● **EXERCISE GOAL**
Reproduce the whole listing below word for word, keeping every line as it stands.

● **INFORMATION GIVEN**
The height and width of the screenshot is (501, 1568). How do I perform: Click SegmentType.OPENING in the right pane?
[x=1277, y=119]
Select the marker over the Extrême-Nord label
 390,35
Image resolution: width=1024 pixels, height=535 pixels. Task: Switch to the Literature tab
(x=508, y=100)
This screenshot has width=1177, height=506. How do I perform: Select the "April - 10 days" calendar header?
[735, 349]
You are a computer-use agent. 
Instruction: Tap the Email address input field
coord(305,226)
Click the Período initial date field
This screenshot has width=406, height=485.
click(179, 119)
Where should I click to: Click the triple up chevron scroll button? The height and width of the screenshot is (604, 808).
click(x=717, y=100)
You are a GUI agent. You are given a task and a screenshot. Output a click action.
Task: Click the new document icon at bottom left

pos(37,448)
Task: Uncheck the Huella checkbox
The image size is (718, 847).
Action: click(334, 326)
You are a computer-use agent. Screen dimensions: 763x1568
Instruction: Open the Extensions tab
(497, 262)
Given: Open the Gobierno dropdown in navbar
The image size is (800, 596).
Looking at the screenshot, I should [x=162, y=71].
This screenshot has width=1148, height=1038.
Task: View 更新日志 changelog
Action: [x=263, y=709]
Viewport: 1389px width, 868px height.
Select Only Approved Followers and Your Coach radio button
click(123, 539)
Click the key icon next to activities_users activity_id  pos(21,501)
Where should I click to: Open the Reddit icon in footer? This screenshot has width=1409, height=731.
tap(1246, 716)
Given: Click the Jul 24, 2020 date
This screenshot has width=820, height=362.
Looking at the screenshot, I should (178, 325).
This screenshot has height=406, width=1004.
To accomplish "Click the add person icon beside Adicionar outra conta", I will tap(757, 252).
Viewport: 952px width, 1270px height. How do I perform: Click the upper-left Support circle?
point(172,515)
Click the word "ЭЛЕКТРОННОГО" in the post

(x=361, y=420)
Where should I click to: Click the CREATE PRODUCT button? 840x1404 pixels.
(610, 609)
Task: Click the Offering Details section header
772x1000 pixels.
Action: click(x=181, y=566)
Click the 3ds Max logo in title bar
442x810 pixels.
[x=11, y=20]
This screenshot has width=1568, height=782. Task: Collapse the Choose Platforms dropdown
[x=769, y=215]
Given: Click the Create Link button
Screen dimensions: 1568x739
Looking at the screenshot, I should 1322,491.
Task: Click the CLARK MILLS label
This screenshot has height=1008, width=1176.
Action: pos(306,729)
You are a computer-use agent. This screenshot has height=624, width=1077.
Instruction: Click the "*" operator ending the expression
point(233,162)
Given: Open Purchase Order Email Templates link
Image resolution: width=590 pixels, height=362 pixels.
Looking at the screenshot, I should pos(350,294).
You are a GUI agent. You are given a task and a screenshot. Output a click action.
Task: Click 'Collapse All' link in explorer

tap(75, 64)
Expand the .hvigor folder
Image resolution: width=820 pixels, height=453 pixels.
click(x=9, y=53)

● **TASK SOLUTION**
The height and width of the screenshot is (501, 1568). How do I perform: Click SegmentType.OPENING in the right pane?
[x=1277, y=119]
Select the marker over the Extrême-Nord label
 390,35
Image resolution: width=1024 pixels, height=535 pixels. Task: Switch to the Literature tab
(x=508, y=100)
This screenshot has width=1177, height=506. How do I perform: Select the "April - 10 days" calendar header?
[735, 349]
You are a computer-use agent. 
Instruction: Tap the Email address input field
coord(305,226)
Click the Período initial date field
This screenshot has width=406, height=485.
click(179, 119)
Where should I click to: Click the triple up chevron scroll button? The height and width of the screenshot is (604, 808).
click(x=717, y=100)
You are a GUI agent. You are given a task and a screenshot. Output a click action.
Task: Click the new document icon at bottom left

pos(37,448)
Task: Uncheck the Huella checkbox
The image size is (718, 847).
Action: click(334, 326)
You are a computer-use agent. Screen dimensions: 763x1568
Instruction: Open the Extensions tab
(497, 262)
Given: Open the Gobierno dropdown in navbar
The image size is (800, 596).
Looking at the screenshot, I should [x=162, y=71].
This screenshot has width=1148, height=1038.
Task: View 更新日志 changelog
Action: [x=263, y=709]
Viewport: 1389px width, 868px height.
Select Only Approved Followers and Your Coach radio button
click(123, 539)
Click the key icon next to activities_users activity_id  pos(21,501)
Where should I click to: Open the Reddit icon in footer? This screenshot has width=1409, height=731.
tap(1246, 716)
Given: Click the Jul 24, 2020 date
This screenshot has width=820, height=362.
Looking at the screenshot, I should (178, 325).
This screenshot has height=406, width=1004.
To accomplish "Click the add person icon beside Adicionar outra conta", I will tap(757, 252).
Viewport: 952px width, 1270px height. How do I perform: Click the upper-left Support circle?
point(172,515)
Click the word "ЭЛЕКТРОННОГО" in the post

(x=361, y=420)
Where should I click to: Click the CREATE PRODUCT button? 840x1404 pixels.
(610, 609)
Task: Click the Offering Details section header
772x1000 pixels.
Action: click(x=181, y=566)
Click the 3ds Max logo in title bar
442x810 pixels.
[x=11, y=20]
This screenshot has width=1568, height=782. Task: Collapse the Choose Platforms dropdown
[x=769, y=215]
Given: Click the Create Link button
Screen dimensions: 1568x739
Looking at the screenshot, I should 1322,491.
Task: Click the CLARK MILLS label
This screenshot has height=1008, width=1176.
Action: pos(306,729)
You are a computer-use agent. This screenshot has height=624, width=1077.
Instruction: Click the "*" operator ending the expression
point(233,162)
Given: Open Purchase Order Email Templates link
Image resolution: width=590 pixels, height=362 pixels.
Looking at the screenshot, I should pos(350,294).
You are a GUI agent. You are given a task and a screenshot. Output a click action.
Task: Click 'Collapse All' link in explorer

tap(75, 64)
Expand the .hvigor folder
Image resolution: width=820 pixels, height=453 pixels.
click(x=9, y=53)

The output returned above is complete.